##### DATA SUPPLIED #####

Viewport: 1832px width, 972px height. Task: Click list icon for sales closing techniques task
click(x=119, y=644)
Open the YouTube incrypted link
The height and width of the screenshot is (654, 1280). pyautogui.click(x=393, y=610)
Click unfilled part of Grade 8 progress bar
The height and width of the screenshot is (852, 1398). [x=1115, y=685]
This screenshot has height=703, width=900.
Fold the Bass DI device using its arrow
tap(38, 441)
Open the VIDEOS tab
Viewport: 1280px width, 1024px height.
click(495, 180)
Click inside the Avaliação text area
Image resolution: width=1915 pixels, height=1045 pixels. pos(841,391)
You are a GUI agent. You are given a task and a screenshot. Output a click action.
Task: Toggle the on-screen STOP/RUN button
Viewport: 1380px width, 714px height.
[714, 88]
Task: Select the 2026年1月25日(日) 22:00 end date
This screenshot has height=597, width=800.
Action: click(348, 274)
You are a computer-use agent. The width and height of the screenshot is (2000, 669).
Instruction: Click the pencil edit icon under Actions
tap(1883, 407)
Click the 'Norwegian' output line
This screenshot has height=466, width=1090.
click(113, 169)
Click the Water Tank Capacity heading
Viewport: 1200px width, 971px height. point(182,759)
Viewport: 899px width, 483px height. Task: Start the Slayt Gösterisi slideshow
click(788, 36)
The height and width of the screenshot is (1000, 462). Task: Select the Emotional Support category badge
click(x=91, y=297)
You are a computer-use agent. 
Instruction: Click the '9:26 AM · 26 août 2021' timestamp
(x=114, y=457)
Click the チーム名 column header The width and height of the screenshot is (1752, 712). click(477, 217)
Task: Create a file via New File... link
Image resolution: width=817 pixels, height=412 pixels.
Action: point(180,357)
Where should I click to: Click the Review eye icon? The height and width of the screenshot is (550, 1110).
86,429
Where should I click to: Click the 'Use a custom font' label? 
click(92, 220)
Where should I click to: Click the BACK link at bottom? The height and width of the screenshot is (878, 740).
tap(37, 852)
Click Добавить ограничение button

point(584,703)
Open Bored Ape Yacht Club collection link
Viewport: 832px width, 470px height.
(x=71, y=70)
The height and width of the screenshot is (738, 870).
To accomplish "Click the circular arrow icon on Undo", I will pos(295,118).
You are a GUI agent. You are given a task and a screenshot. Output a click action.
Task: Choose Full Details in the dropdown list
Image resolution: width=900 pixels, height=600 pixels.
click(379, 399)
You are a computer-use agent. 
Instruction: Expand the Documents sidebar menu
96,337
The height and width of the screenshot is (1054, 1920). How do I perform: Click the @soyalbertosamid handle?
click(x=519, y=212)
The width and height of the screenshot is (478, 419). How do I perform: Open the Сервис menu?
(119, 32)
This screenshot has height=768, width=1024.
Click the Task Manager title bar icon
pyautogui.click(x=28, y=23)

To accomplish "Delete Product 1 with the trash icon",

#####

• [WHAT YOU HAVE TO DO]
Return all of the entries above exactly as they stand.

• [ANSWER TO THE PROBLEM]
Viewport: 1832px width, 972px height. Task: Click list icon for sales closing techniques task
click(x=119, y=644)
Open the YouTube incrypted link
The height and width of the screenshot is (654, 1280). pyautogui.click(x=393, y=610)
Click unfilled part of Grade 8 progress bar
The height and width of the screenshot is (852, 1398). [x=1115, y=685]
This screenshot has height=703, width=900.
Fold the Bass DI device using its arrow
tap(38, 441)
Open the VIDEOS tab
Viewport: 1280px width, 1024px height.
click(495, 180)
Click inside the Avaliação text area
Image resolution: width=1915 pixels, height=1045 pixels. pos(841,391)
You are a GUI agent. You are given a task and a screenshot. Output a click action.
Task: Toggle the on-screen STOP/RUN button
Viewport: 1380px width, 714px height.
[714, 88]
Task: Select the 2026年1月25日(日) 22:00 end date
This screenshot has height=597, width=800.
Action: click(348, 274)
You are a computer-use agent. The width and height of the screenshot is (2000, 669).
Instruction: Click the pencil edit icon under Actions
tap(1883, 407)
Click the 'Norwegian' output line
This screenshot has height=466, width=1090.
click(113, 169)
Click the Water Tank Capacity heading
Viewport: 1200px width, 971px height. point(182,759)
Viewport: 899px width, 483px height. Task: Start the Slayt Gösterisi slideshow
click(788, 36)
The height and width of the screenshot is (1000, 462). Task: Select the Emotional Support category badge
click(x=91, y=297)
You are a computer-use agent. 
Instruction: Click the '9:26 AM · 26 août 2021' timestamp
(x=114, y=457)
Click the チーム名 column header The width and height of the screenshot is (1752, 712). click(477, 217)
Task: Create a file via New File... link
Image resolution: width=817 pixels, height=412 pixels.
Action: point(180,357)
Where should I click to: Click the Review eye icon? The height and width of the screenshot is (550, 1110).
86,429
Where should I click to: Click the 'Use a custom font' label? 
click(92, 220)
Where should I click to: Click the BACK link at bottom? The height and width of the screenshot is (878, 740).
tap(37, 852)
Click Добавить ограничение button

point(584,703)
Open Bored Ape Yacht Club collection link
Viewport: 832px width, 470px height.
(x=71, y=70)
The height and width of the screenshot is (738, 870).
To accomplish "Click the circular arrow icon on Undo", I will pos(295,118).
You are a GUI agent. You are given a task and a screenshot. Output a click action.
Task: Choose Full Details in the dropdown list
Image resolution: width=900 pixels, height=600 pixels.
click(379, 399)
You are a computer-use agent. 
Instruction: Expand the Documents sidebar menu
96,337
The height and width of the screenshot is (1054, 1920). How do I perform: Click the @soyalbertosamid handle?
click(x=519, y=212)
The width and height of the screenshot is (478, 419). How do I perform: Open the Сервис menu?
(119, 32)
This screenshot has height=768, width=1024.
Click the Task Manager title bar icon
pyautogui.click(x=28, y=23)

To accomplish "Delete Product 1 with the trash icon",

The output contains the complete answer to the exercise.